Copy out all the lines in the records that include the word "will".

BEGIN

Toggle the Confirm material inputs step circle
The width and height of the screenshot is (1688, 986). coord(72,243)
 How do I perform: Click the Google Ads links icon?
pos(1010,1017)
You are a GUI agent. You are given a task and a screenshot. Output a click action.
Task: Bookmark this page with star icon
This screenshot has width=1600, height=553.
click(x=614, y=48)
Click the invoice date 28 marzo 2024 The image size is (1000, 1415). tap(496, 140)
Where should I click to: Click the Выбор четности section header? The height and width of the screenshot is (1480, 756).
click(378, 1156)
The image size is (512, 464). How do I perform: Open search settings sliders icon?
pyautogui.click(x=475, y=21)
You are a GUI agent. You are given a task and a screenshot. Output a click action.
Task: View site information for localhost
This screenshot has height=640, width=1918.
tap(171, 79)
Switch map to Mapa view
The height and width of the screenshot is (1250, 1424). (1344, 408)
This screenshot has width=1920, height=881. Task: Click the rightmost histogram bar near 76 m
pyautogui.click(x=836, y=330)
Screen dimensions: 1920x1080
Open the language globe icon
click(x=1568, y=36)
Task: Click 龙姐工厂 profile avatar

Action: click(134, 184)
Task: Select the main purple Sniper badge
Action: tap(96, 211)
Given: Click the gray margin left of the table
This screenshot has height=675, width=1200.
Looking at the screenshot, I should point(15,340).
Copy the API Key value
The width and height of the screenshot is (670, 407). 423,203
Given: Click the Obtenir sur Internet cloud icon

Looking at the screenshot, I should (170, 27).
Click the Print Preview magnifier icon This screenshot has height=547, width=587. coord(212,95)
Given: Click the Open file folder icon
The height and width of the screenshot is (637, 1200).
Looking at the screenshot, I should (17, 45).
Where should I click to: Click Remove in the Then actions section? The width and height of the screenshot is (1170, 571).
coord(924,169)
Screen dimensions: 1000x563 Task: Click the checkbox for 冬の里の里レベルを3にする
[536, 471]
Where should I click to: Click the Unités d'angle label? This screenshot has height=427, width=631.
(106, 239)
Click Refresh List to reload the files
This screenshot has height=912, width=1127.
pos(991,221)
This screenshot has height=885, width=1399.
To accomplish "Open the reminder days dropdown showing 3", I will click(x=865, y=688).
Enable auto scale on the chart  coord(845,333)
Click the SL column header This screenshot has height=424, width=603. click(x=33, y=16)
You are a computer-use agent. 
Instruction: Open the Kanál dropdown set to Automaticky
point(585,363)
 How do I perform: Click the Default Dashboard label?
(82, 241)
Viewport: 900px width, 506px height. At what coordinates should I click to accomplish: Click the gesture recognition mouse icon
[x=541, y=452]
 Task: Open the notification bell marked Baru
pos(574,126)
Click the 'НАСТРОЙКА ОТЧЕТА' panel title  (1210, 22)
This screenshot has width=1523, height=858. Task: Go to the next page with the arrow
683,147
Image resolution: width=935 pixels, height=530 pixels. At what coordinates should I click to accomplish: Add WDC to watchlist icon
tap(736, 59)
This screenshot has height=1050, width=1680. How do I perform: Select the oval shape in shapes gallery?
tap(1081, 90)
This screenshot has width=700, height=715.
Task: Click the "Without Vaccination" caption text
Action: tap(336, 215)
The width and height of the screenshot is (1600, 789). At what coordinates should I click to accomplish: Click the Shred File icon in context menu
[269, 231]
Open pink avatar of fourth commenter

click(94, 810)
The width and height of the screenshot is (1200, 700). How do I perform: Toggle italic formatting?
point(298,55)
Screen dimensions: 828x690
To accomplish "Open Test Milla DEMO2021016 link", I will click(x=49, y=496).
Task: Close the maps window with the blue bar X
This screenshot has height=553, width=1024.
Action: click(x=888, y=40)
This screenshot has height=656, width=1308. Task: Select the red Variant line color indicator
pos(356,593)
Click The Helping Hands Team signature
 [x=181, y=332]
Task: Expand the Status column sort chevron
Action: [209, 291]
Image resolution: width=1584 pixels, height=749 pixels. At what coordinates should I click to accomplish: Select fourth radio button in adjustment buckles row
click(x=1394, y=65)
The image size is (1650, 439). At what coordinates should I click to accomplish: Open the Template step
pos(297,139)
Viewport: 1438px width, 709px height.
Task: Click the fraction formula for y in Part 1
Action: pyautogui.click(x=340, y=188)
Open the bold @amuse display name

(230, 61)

END

**Solution to the exercise**
To accomplish "Open the reminder days dropdown showing 3", I will click(x=865, y=688).
To accomplish "Open Test Milla DEMO2021016 link", I will click(x=49, y=496).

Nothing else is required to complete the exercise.